Go to the line in the entries below that holds "Instruction: Click the" and repeat exactly from there through the line that holds "You are a computer-use agent. The", inclusive.

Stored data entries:

◇ ◇ ◇ ◇ ◇ ◇ ◇

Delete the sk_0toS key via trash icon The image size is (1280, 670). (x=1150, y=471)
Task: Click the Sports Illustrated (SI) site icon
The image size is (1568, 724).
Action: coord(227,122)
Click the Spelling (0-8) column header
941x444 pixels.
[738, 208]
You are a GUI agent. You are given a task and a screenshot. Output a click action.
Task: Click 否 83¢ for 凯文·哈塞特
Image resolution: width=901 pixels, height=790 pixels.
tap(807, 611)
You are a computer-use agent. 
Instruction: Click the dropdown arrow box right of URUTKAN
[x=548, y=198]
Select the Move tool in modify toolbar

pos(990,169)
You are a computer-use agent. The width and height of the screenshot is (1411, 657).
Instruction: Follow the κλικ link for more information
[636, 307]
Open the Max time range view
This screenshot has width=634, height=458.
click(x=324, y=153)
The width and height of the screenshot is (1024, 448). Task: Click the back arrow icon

◇ ◇ ◇ ◇ ◇ ◇ ◇

### Output below
Instruction: Click the dropdown arrow box right of URUTKAN
[x=548, y=198]
Select the Move tool in modify toolbar

pos(990,169)
You are a computer-use agent. The width and height of the screenshot is (1411, 657).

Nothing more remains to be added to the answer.